Marlene Gebauer and Greg Lambert recently interviewed Tompkins on their Geek In Review Podcast. If you don’t subscribe to this podcast, I strongly recommend it. It’s always interesting and enlightening.

 
At the beginning of the podcast, Gebauer laid out the responsibilities of most practice group leaders in large law firms:
  • Develop a strategy for the practice group.
  • Advance the business development of the practice group.
  • Ensure equitable distribution of work among practice group attorneys.

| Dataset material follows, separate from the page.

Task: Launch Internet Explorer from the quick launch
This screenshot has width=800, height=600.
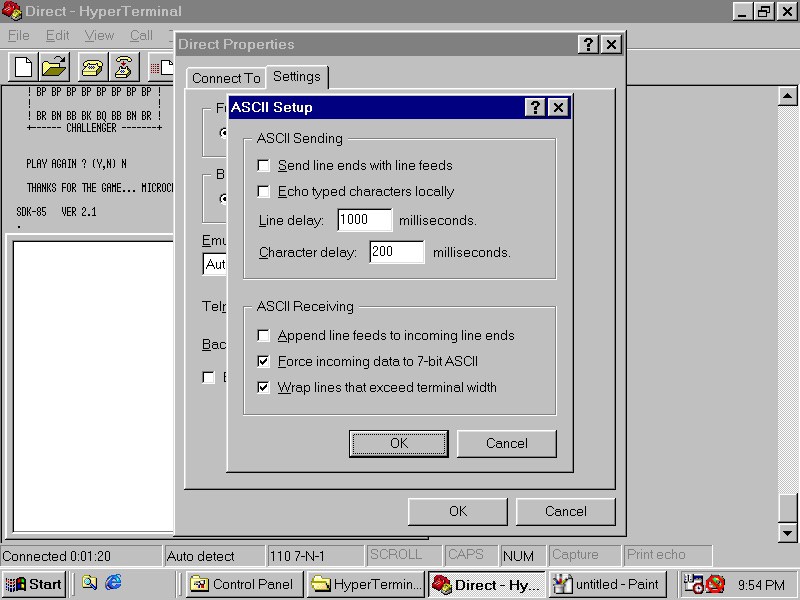Action: 113,583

  • Identify attorneys within the group who are struggling and find mentoring and coaching opportunities for them.
  • Practice law.
 
I was a practice group leader in a large law firm and think Gebauer is spot on. I would only add that the leader is typically also responsible for monitoring financial performance of the groups and its lawyers. Practice groups leaders are typically required to prepare budgets for the future and ensure those budgets are met.
 
So which of these responsibilities are lawyers uniquely qualified to satisfy? Which responsibilities is a business person uniquely qualified to take on?

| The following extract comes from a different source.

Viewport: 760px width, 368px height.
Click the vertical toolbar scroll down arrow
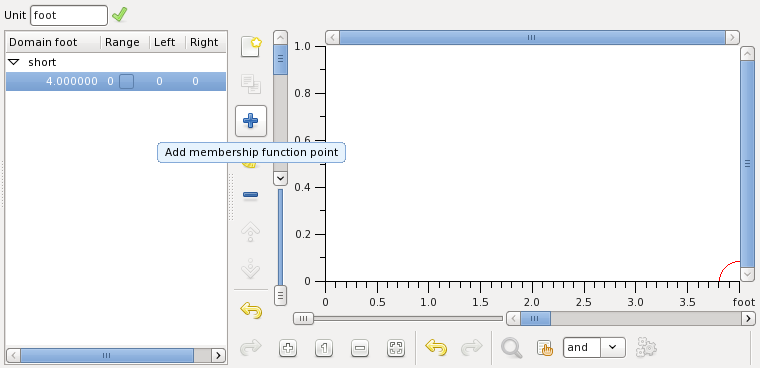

The main thing a lawyer is uniquely qualified and trained to do is practice law.
 
The answer, of course, is obvious: the main thing a lawyer is uniquely qualified and trained to do is practice law.
 
Are the responsibilities for the firm chair or CEO much different? What about the head of the corporate GC’s office? Firms and GC departments are just a bigger. So leadership by business people should make absolute sense.
 
Before you unsubscribe, hear me out. Lawyers by and large have little to no training to do anything other than practice law. They don’t learn process management skills in law school, and many don’t understand marketing and business development on a broad scale. Few have experience with strategic planning or managing people. Business people have training and experience in all these things.
 
Add to this the fact that all too often, the law firm partner with a big book of business or significant origination credits ends up being either a practice group head or firm leader. In addition to not being trained or qualified to meet the responsibilities of these roles, thrusting business responsibilities on lawyers has another potential adverse impact. When I was a practice group head, I not only had the responsibilities that Gebauer so well laid out. But I was also expected to bill hours, represent clients, and successfully practice law.

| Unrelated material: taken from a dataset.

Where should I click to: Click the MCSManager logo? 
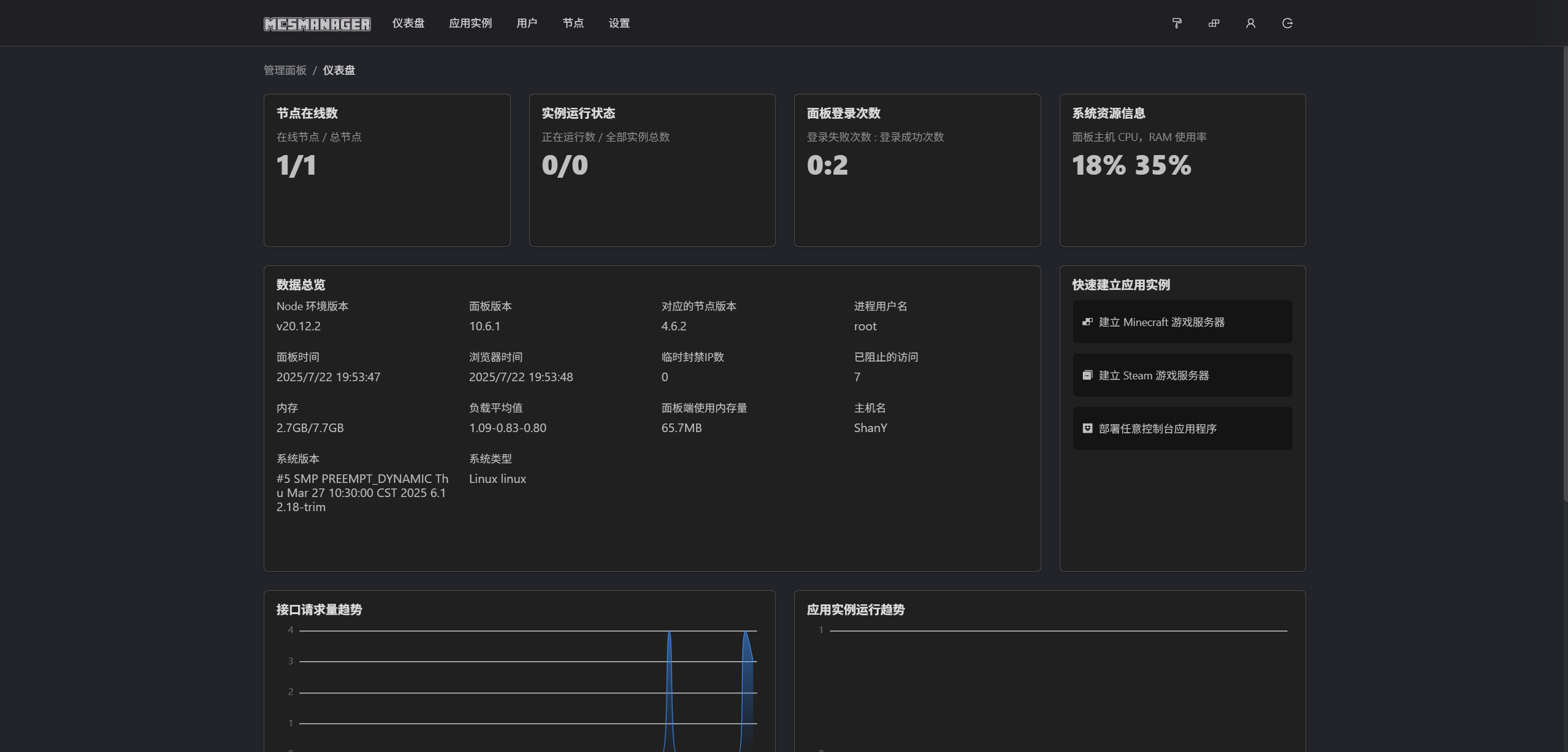[x=317, y=24]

One set of responsibilities was interesting and beneficial to the firm. The other put money in my pocket. Too often, practice group responsibilities don’t get the full attention of practicing lawyers.
 
But even if the management responsibilities do get a lawyer’s full attention, there is still a significant loss to the firm. A successful lawyer should focus on being a successful lawyer and getting business rather than being a mediocre business person. Since lawyers who become firm leaders often have a big book of business, there is a lost opportunity cost to a firm. Taking a practicing lawyer in essence out of circulation can mean less business and revenue production. Its illogical and, as Kate Tompkins demonstrates, unnecessary.
The GC Office
 
But what about a GC office? Could a business person head a corporate legal department? Admittedly, GCs perform slightly different roles for their businesses (their clients) than outside counsel. Often the lines between business decisions for those in the GC office can get blurred with legal judgments.
 
But that’s not true for all decisions. Like law firm leaders, much of what GCs today are called on to do today involves process management. It involves solving HR problems. It involves making sound technology decisions, and outside counsel and matter management. All these functions, and others, could often be better performed by a business person.Just as in a law firm, legal decisions should fall to those best qualified to make them, as should business decisions.
 
An added benefit to a non-JD head of a legal department: objectivity. All too often, in house counsel lack business skill sets and make poor business decisions just like their outside counsel brethren. Which is not surprising since many of them come from law firm backgrounds.
So Why Not?
 
Much of the practice of law today is a business, like it or not. So why not let business people do what they do best so the rest of us can do what we do best?
 
Can doesn’t mean will. As far as I know, Tompkins is the only business person I have heard of that actually manages a practice group. There are several (not necessarily good) reasons for that, as Christopher Niesche pointed out in his recent article. First, lawyers are notoriously hard to manage. As a lot, we are skeptical and independent as hell. Not to mention arrogant.
I don’t have to follow these. I pay your salary
 
But there is a more fundamental reason why law firms leadership decisions often defy logic. Lawyers are the sole and absolute owners of their businesses. They distrust the qualifications and decision-making abilities of those who don’t have an ownership stake in the business. As one of my partners put it when he objected to some guidelines issued by the marketing department for reimbursement of business development expenses: “I don’t have to follow these. I pay your salary.”
 
Short-sighted? Yes. Understandable? Maybe. Want to grow the business and make more money? Stay in your lawyer lane and let business people stay in theirs.